The Draw: Owners of this last-generation Tacoma typically rave about styling, off-road capability, long-term reliability, and a relatively smooth powertrain. Decent mileage, ground clearance and adequate power, even from the 4-cylinder engine, are also praised. Many owners share stories online of how their older Tacoma’s are “ultra reliable,” always fire up, and get them where they need to go. Look for 4- or 6-cylinder power, two- or four-wheel drive, manual or automatic transmissions, and a selection of body configurations.

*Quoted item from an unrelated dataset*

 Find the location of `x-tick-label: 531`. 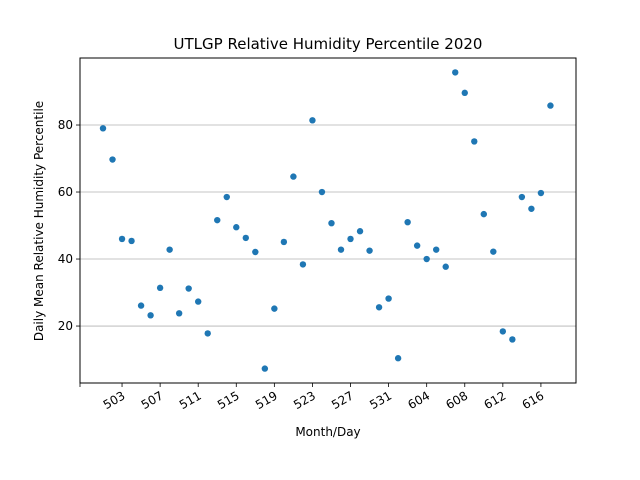

x-tick-label: 531 is located at coordinates (380, 400).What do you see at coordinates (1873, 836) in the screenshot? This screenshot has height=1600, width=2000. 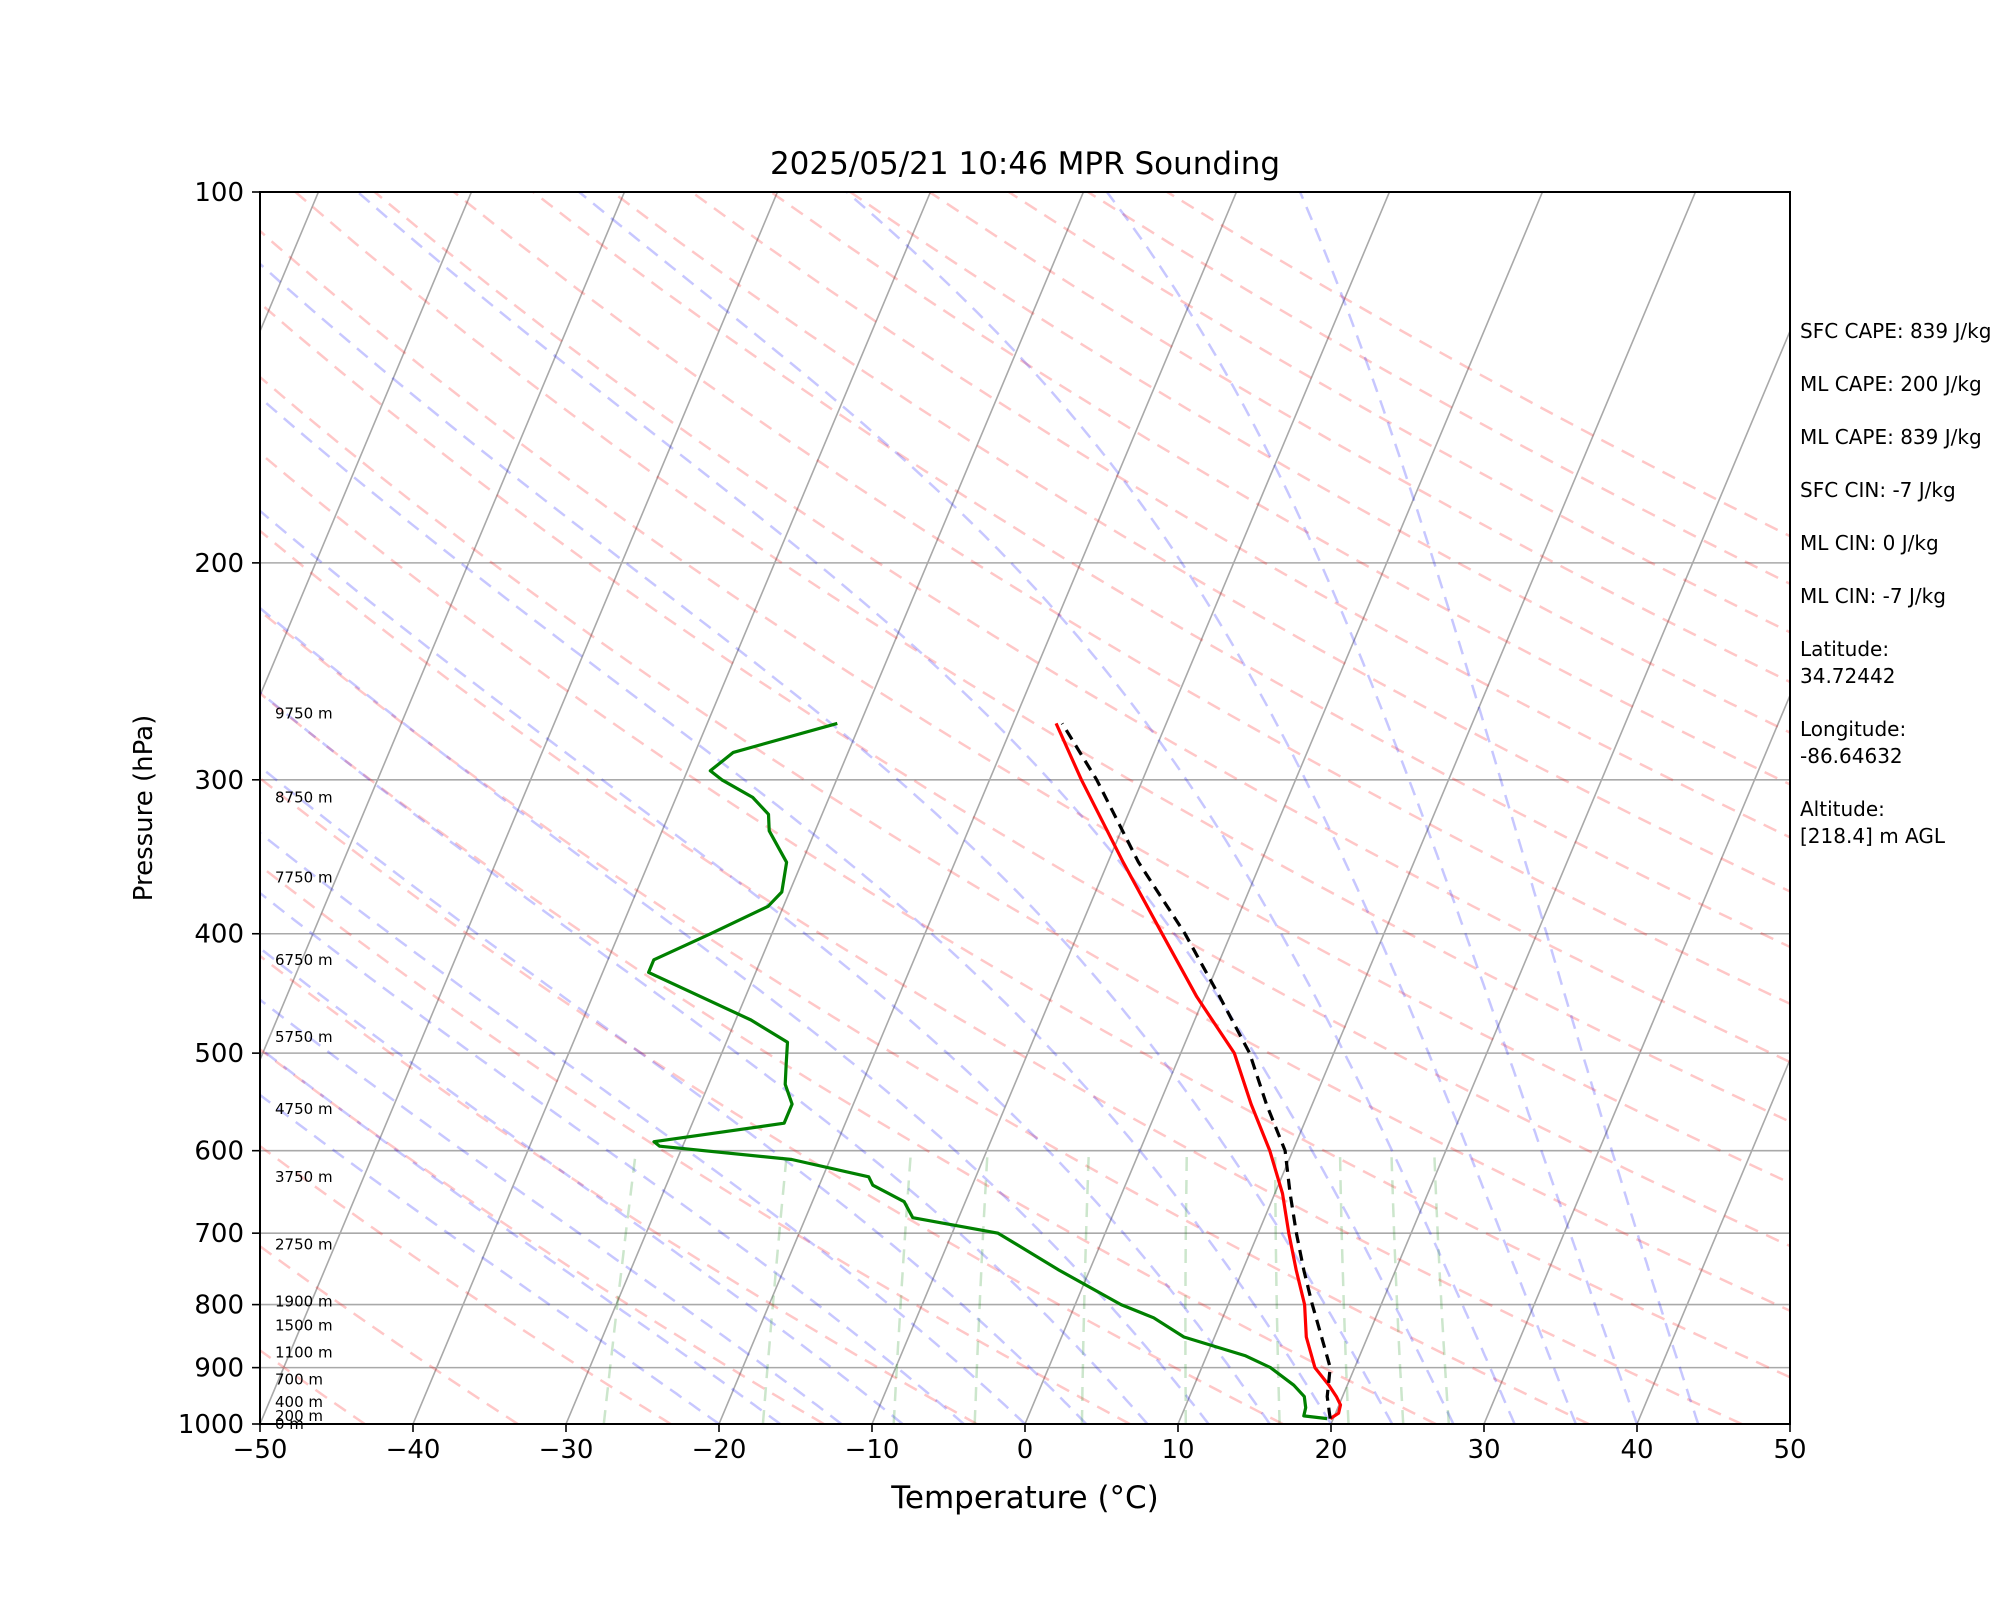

The Common Issues: Be sure you’re able to get comfortable in the seats, and check the body extensively for rust, paint chips and dents beyond those expected given the truck’s age and mileage. Double-check for confident brake-system performance and 4x4 system engagement into its various modes. Listen to the suspension for signs of clunking or popping, which could be evidence of a worn-out busing, ball-joint or strut. Also, look for signs of oil splatter visible from the inside of the rear wheels. This could indicate leaky axle seals, which may adversely affect the vehicle’s ability to brake.

Having the Tacoma you’re considering inspected for rust should be considered absolutely mandatory. Though no worrisome drivetrain or electronic-related issues present themselves in checks of online forums, some earlier Tacoma models in this generation were actually recalled due to a heavy rust problem that could see the frame perforate, compromising safety.